* [Task description]: Please gather every line of the material below that contains the word "screenshot", and copy each one in full.

* [Data for this task]:
========================================================================

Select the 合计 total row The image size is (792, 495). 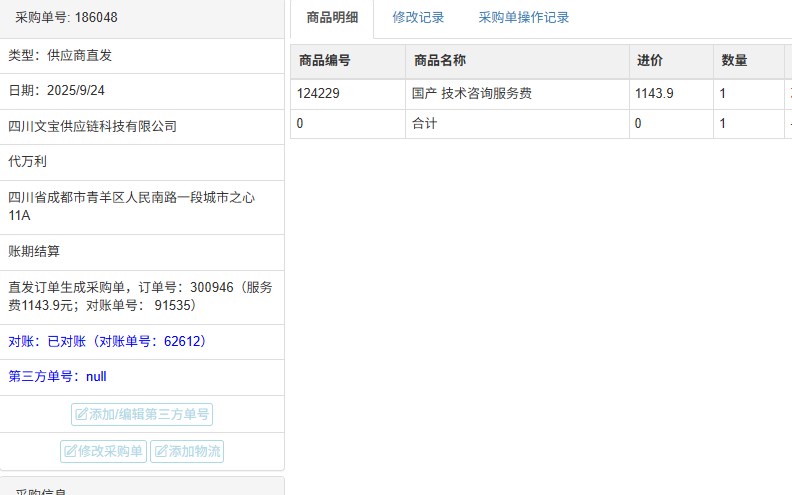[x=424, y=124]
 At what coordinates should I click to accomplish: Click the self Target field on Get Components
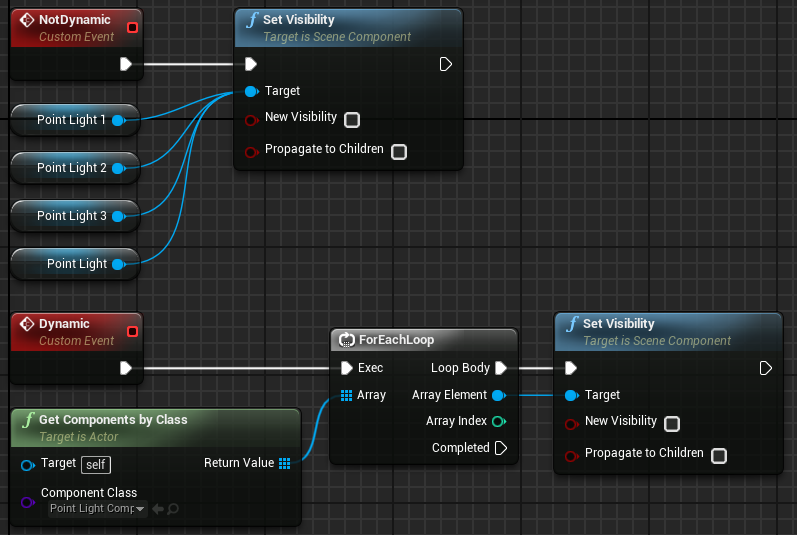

========================================================================

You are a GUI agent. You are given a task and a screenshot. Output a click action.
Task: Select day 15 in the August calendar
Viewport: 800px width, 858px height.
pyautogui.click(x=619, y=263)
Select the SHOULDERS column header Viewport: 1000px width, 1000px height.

========================================================================

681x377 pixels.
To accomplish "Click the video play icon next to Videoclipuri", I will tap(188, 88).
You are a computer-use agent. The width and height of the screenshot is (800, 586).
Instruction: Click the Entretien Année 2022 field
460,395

========================================================================

* [Result of the exercise]:
You are a GUI agent. You are given a task and a screenshot. Output a click action.
You are a computer-use agent. The width and height of the screenshot is (800, 586).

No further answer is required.